Tuesday Jun 11 2002
Time for a camping trip to Death Valley! We headed north out of Orange County on I-15. Three hours later we had lunch at the Mad Greek restaurant in Baker, the most well known pit stop between L.A. and Vegas, and home of the world’s tallest thermometer.
At Baker we drove north on highway 127, and cautiously drove near the Southern California law enforcement officials doing the Baker to Vegas charity run.
We drove around Death Valley for the day, did some small hikes, visited the Furnace Creek Inn and walked around and ended up that evening in Furnace Creek for dinner, then headed north and camped at Stovepipe Wells for the night.
I had read about the “Racetrack Playa”, a huge lake bed with a large rock formation in the center. Discovery Channel and Learning Channel, (back when TLC was cool), occasionally feature stories about the lake bed’s “moving rocks” which moved across the lake bed leaving trails. Experts weren’t sure exactly how it happened, other than speculating wind pushed them when there was a layer of moisture on the lake bed. Of course other quasi credible folks assumed it was aliens doing some mischief, but we thought it would be a cool place to check out.
Racetrack playa is only accessible via a 40 mile dirt off next to the Ubehebe Crater, (follow the signs). After an hour of driving on a washboard dirt road we came to then end where we saw the huge dry lakebed and the enormous rock formations known as the “grandstands”

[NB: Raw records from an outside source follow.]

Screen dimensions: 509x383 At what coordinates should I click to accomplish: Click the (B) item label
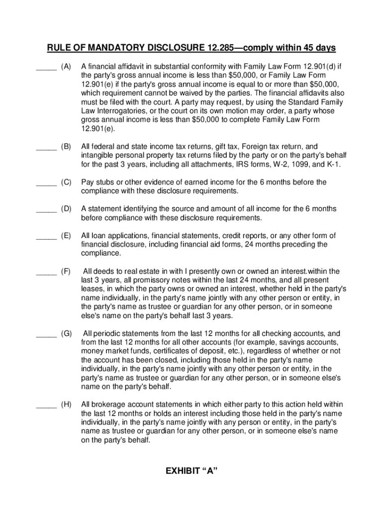[66, 147]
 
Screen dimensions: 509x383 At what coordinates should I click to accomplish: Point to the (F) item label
[66, 271]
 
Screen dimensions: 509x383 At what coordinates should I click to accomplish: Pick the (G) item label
[66, 333]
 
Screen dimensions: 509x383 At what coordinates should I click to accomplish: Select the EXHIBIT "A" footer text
[191, 472]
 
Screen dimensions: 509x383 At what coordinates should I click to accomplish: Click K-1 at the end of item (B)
[333, 165]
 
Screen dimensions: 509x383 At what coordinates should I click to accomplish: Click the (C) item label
[66, 182]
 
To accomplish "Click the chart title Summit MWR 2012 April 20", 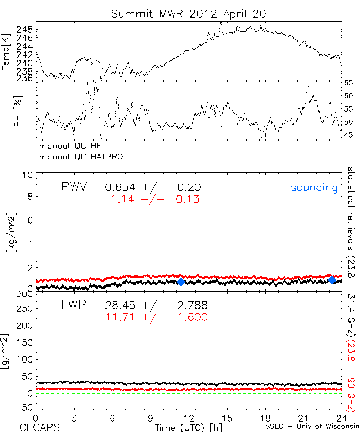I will pos(188,14).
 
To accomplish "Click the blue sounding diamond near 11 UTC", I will pos(181,282).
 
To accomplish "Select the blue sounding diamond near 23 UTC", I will pos(332,280).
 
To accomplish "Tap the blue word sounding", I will pos(314,188).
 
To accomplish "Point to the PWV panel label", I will pos(74,187).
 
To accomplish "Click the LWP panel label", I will pos(74,305).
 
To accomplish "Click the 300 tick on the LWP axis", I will pos(27,294).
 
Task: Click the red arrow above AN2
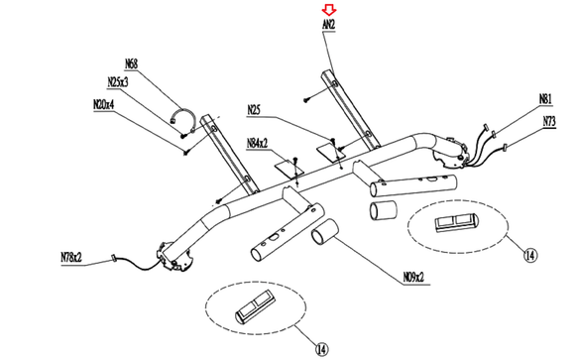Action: (x=329, y=10)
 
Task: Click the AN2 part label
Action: (x=329, y=25)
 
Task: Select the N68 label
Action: (x=131, y=63)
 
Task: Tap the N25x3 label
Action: (x=118, y=82)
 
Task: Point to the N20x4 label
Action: (x=104, y=104)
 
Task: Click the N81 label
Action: (x=545, y=99)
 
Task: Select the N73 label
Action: (x=549, y=121)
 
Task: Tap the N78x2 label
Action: (x=71, y=257)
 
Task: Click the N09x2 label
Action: (x=413, y=278)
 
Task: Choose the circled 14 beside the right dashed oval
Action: (x=530, y=255)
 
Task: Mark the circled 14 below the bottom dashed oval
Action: (x=321, y=349)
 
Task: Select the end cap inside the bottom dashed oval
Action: (x=256, y=307)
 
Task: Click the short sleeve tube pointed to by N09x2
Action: (x=325, y=232)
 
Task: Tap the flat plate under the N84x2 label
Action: (x=289, y=169)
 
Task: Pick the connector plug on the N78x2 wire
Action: (x=113, y=259)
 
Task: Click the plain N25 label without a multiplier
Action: (x=254, y=110)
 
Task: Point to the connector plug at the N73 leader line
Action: (x=506, y=148)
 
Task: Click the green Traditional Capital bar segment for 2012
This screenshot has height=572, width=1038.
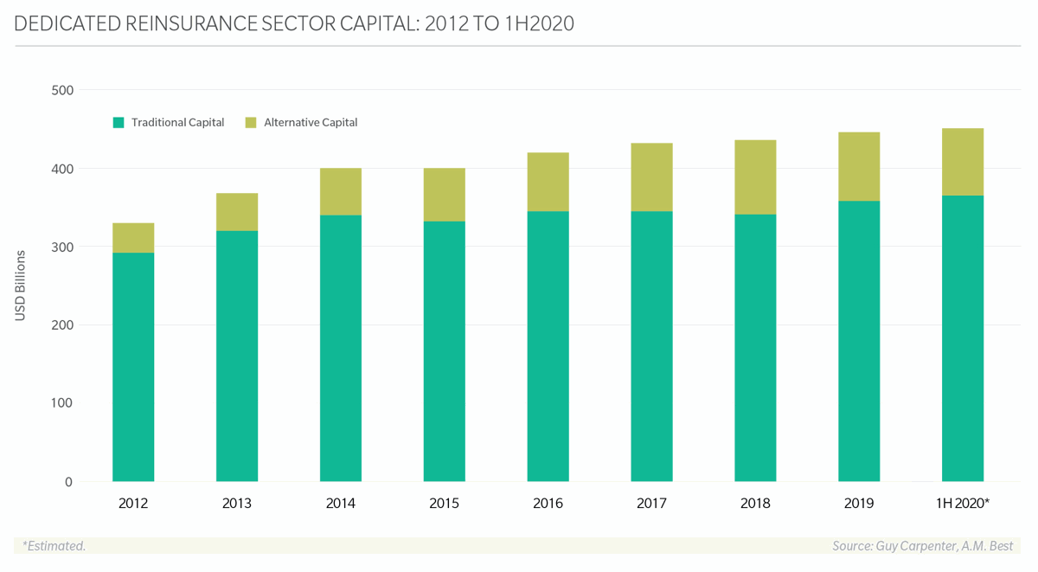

Wiki page with satellite image
Seeing this picture you can totally see the proportion and immensity of desert. You can see me standing to the right of the highest rock, just below the line where the lakebed meets the mountains.
That afternoon we visited Scotty’s Castle, a castle in the remote Death Valley desert built last century by Walter Scott.
We drove down into Nevada and headed to Las Vegas on highway 160, got a room at the MGM. After a well needed hot shower we ate a huge buffet dinner and headed back to Orange County the next day.